— BRIEF —
From the entries below, extract every line that includes the word "computer".
(EXERCISE INPUTS begins)
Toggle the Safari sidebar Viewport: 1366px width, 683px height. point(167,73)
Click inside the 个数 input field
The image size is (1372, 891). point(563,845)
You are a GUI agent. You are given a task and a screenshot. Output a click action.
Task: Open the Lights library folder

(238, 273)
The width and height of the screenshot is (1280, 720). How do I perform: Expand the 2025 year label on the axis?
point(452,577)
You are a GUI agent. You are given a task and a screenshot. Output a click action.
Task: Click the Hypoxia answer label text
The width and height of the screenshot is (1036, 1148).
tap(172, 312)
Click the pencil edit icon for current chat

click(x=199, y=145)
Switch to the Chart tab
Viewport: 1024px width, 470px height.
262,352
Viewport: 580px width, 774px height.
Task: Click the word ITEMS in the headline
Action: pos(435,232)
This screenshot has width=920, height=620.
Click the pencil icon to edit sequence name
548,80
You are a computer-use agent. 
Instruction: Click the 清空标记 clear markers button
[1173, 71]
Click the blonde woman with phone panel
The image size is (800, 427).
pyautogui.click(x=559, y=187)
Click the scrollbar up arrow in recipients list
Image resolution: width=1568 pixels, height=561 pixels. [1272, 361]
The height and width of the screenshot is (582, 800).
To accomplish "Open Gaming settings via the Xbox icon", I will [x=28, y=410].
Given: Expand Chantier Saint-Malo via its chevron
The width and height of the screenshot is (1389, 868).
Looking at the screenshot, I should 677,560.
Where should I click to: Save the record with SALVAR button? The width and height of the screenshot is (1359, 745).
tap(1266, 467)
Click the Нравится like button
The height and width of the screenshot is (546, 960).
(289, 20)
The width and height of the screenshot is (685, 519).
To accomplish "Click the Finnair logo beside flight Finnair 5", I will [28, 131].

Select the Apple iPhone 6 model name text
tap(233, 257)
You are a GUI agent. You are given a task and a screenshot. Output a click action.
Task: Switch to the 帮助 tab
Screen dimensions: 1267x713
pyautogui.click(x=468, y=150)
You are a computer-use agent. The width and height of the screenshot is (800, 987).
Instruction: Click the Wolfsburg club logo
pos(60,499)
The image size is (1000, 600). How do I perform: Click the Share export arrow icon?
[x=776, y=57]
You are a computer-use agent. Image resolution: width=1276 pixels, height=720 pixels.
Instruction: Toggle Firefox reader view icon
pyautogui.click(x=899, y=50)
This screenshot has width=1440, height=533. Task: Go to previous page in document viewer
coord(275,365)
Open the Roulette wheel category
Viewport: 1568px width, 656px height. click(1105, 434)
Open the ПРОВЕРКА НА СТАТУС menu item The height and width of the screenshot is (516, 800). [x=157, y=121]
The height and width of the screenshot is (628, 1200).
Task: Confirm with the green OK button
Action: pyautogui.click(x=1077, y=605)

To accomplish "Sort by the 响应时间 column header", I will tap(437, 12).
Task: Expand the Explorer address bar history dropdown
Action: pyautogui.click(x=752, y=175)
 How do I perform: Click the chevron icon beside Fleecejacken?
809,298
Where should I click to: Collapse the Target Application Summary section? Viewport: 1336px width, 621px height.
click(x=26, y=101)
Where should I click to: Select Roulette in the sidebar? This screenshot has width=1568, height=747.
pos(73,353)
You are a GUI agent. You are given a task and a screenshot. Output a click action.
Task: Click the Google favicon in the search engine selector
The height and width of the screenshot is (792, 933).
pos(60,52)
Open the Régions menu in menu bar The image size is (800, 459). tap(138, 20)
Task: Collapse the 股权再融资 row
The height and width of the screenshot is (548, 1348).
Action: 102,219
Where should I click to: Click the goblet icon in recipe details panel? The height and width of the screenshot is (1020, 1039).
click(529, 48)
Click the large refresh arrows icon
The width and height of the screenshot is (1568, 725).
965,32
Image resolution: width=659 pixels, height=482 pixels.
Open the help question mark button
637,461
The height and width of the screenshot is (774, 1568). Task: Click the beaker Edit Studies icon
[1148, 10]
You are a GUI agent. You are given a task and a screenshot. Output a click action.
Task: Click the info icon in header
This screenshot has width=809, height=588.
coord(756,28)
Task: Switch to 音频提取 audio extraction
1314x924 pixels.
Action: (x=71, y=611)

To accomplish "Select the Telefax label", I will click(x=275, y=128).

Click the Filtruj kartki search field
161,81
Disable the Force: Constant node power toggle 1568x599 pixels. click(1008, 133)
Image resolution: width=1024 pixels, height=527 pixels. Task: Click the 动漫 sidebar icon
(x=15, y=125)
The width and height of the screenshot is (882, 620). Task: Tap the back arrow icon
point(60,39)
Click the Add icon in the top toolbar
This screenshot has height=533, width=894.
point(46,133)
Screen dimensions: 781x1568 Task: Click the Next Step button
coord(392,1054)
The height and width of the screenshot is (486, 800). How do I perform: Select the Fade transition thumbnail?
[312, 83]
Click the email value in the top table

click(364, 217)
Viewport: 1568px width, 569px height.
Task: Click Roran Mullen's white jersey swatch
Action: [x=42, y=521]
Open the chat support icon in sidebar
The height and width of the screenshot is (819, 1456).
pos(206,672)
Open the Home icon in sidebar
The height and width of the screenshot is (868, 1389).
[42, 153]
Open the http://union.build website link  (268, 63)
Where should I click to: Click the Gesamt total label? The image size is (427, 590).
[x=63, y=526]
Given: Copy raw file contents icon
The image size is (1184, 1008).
(EXERCISE INPUTS ends)
— EXERCISE RESPONSE —
You are a computer-use agent. 
You are a computer-use agent. The width and height of the screenshot is (800, 987).
You are a computer-use agent. Image resolution: width=1276 pixels, height=720 pixels.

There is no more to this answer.